Records for locating described items
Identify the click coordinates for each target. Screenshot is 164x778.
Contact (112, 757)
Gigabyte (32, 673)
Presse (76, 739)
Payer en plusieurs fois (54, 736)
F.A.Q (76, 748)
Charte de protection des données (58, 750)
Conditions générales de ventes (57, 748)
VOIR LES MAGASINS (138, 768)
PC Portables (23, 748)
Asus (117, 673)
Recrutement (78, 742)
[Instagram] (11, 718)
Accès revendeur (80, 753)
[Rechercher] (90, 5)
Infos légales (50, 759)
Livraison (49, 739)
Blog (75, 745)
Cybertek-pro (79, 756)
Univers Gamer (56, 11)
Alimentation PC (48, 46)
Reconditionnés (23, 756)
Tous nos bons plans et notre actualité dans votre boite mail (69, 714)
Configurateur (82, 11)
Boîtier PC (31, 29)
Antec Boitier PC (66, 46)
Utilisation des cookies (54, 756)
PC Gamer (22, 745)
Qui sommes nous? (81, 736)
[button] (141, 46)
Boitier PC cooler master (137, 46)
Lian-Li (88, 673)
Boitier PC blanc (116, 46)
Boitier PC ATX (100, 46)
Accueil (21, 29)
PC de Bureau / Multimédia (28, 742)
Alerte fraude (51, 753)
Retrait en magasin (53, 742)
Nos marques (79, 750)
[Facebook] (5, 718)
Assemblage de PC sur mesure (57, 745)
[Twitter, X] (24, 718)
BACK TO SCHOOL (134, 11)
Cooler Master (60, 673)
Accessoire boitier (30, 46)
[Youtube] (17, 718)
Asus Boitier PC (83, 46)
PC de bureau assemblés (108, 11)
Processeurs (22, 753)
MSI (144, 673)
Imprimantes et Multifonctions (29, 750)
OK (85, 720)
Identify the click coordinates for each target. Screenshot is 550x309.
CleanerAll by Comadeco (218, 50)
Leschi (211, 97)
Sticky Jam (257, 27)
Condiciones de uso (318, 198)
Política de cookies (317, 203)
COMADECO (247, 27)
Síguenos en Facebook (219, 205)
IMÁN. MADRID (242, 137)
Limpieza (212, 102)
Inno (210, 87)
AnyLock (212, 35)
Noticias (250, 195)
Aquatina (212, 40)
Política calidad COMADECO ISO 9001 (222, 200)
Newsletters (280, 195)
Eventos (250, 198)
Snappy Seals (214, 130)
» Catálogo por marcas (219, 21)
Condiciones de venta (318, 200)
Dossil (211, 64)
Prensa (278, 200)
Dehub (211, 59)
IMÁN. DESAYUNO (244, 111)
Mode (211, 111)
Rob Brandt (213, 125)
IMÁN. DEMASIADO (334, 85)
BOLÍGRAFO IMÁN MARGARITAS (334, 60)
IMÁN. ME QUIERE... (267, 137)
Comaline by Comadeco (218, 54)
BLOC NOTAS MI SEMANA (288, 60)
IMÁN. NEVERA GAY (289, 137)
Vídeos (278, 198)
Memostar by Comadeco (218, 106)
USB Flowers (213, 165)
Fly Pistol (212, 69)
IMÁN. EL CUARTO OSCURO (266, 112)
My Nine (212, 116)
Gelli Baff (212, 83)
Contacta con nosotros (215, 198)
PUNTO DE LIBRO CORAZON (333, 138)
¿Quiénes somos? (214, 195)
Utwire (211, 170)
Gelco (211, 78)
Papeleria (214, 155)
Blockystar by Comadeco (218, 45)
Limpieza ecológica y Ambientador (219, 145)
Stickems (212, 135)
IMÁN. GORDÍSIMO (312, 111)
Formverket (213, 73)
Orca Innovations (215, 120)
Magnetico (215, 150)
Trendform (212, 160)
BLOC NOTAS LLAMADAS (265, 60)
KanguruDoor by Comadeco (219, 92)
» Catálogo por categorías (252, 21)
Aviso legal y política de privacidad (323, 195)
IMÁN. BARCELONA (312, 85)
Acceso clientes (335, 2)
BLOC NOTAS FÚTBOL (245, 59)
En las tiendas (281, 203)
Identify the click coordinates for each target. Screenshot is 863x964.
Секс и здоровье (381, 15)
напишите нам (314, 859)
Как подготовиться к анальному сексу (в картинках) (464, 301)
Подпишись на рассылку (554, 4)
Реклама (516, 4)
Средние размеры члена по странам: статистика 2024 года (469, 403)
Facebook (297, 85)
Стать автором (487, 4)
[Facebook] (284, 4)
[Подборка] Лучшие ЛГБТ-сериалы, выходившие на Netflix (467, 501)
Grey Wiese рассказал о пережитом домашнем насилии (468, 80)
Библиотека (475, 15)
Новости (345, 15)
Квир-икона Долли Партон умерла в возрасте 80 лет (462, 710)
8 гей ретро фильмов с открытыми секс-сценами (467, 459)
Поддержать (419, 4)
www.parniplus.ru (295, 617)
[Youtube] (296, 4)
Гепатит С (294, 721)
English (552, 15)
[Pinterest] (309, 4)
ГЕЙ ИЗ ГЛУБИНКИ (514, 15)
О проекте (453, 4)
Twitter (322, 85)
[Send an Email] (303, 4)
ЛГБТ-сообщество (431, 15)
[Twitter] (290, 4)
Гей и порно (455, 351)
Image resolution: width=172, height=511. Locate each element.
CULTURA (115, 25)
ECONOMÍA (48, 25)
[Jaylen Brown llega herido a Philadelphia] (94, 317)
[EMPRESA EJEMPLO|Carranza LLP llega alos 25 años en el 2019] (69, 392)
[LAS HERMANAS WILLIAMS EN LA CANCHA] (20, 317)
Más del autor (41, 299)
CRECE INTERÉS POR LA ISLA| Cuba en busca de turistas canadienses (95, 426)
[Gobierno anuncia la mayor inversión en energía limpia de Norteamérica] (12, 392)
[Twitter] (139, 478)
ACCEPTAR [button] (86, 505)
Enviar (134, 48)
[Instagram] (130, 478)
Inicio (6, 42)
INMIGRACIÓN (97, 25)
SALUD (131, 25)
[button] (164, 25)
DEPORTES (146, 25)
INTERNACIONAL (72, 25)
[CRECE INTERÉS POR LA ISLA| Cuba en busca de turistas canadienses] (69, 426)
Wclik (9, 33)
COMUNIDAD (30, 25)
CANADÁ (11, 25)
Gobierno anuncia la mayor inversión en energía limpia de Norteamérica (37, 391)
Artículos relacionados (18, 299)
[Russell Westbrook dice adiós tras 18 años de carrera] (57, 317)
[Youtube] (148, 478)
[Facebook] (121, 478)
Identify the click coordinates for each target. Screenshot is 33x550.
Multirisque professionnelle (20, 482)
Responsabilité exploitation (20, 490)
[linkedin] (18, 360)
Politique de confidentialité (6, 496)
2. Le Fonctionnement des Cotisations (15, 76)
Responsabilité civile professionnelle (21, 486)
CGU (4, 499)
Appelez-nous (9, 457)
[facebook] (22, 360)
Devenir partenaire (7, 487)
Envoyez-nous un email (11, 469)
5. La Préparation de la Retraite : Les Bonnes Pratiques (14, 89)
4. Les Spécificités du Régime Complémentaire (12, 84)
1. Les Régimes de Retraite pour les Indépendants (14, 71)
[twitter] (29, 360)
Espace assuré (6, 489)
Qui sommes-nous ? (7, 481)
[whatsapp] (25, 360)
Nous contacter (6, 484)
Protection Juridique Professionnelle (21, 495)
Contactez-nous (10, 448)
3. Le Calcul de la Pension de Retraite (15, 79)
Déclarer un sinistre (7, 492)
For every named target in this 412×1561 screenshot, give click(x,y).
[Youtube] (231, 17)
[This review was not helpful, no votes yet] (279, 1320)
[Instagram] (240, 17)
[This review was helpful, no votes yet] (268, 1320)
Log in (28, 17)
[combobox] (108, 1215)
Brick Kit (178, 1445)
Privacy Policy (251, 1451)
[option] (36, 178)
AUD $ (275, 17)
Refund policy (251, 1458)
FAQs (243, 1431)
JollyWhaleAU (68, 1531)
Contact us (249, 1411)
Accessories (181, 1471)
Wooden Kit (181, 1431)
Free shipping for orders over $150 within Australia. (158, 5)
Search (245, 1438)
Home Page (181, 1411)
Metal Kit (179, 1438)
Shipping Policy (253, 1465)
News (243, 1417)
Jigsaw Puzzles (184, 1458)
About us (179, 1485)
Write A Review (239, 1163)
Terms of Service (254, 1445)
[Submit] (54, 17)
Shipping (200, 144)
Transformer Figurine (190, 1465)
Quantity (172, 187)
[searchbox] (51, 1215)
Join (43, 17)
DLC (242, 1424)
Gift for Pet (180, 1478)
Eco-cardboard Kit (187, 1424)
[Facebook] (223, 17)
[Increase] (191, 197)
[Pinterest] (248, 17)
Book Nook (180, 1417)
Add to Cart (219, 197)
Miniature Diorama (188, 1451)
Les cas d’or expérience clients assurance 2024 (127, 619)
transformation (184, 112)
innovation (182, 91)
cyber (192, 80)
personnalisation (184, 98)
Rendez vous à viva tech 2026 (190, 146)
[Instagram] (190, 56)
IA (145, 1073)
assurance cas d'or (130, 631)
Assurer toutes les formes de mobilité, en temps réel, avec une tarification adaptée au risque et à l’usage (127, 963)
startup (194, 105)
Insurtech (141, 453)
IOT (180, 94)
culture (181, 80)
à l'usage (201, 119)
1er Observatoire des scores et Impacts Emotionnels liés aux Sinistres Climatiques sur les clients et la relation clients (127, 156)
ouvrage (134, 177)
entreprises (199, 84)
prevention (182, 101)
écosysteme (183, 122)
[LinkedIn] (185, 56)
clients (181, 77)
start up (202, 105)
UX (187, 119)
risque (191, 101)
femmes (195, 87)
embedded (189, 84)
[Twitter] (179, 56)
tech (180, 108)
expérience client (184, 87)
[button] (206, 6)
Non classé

*Written request*. Scale the coordinates in the records by 1.95, rounding each result to a whole number with halves going up. Rewrite every line from the one containing "Accueil (21, 29)" down to the one containing "KanguruDoor by Comadeco (219, 92)", both included, with all other text left unchanged.

*Correct result*.
Accueil (41, 57)
PC de Bureau / Multimédia (55, 1447)
Alerte fraude (99, 1468)
Retrait en magasin (103, 1447)
Nos marques (154, 1463)
[Facebook] (10, 1400)
Assemblage de PC sur mesure (111, 1453)
[Twitter, X] (47, 1400)
BACK TO SCHOOL (261, 21)
Cooler Master (117, 1312)
Accessoire boitier (59, 90)
[Youtube] (33, 1400)
Asus Boitier PC (162, 90)
PC de bureau assemblés (211, 21)
Processeurs (43, 1468)
MSI (281, 1312)
Imprimantes et Multifonctions (57, 1463)
OK (166, 1404)
Identify the click coordinates for each target. Screenshot is 550x309.
CleanerAll by Comadeco (425, 98)
Leschi (411, 189)
Sticky Jam (501, 53)
Condiciones de uso (620, 386)
Política de cookies (618, 396)
COMADECO (482, 53)
Síguenos en Facebook (427, 400)
IMÁN. MADRID (472, 267)
Limpieza (413, 199)
Inno (410, 170)
AnyLock (413, 68)
Noticias (488, 380)
Aquatina (413, 78)
Política calidad COMADECO ISO 9001 (433, 390)
Newsletters (546, 380)
Eventos (488, 386)
Snappy Seals (417, 254)
» Catálogo por marcas (427, 41)
Condiciones de venta (620, 390)
Dossil (411, 125)
Prensa (542, 390)
Dehub (411, 115)
IMÁN. DESAYUNO (476, 216)
Mode (411, 216)
Rob Brandt (415, 244)
IMÁN. DEMASIADO (651, 166)
BOLÍGRAFO IMÁN MARGARITAS (651, 117)
IMÁN. ME QUIERE... (521, 267)
Comaline by Comadeco (425, 105)
BLOC NOTAS MI SEMANA (562, 117)
IMÁN. NEVERA GAY (564, 267)
Vídeos (542, 386)
Memostar by Comadeco (425, 207)
USB Flowers (415, 322)
Fly Pistol (413, 135)
IMÁN. EL CUARTO OSCURO (519, 218)
My Nine (413, 226)
Gelli Baff (413, 162)
Contacta con nosotros (419, 386)
PUNTO DE LIBRO CORAZON (649, 269)
¿Quiénes somos? (417, 380)
Utwire (411, 332)
Gelco (411, 152)
Papeleria (417, 302)
Blockystar by Comadeco (425, 88)
Limpieza ecológica y Ambientador (427, 283)
Stickems (413, 263)
IMÁN. GORDÍSIMO (608, 216)
Formverket (415, 142)
Orca Innovations (419, 234)
Magnetico (419, 293)
Trendform (413, 312)
BLOC NOTAS LLAMADAS (517, 117)
KanguruDoor by Comadeco (427, 179)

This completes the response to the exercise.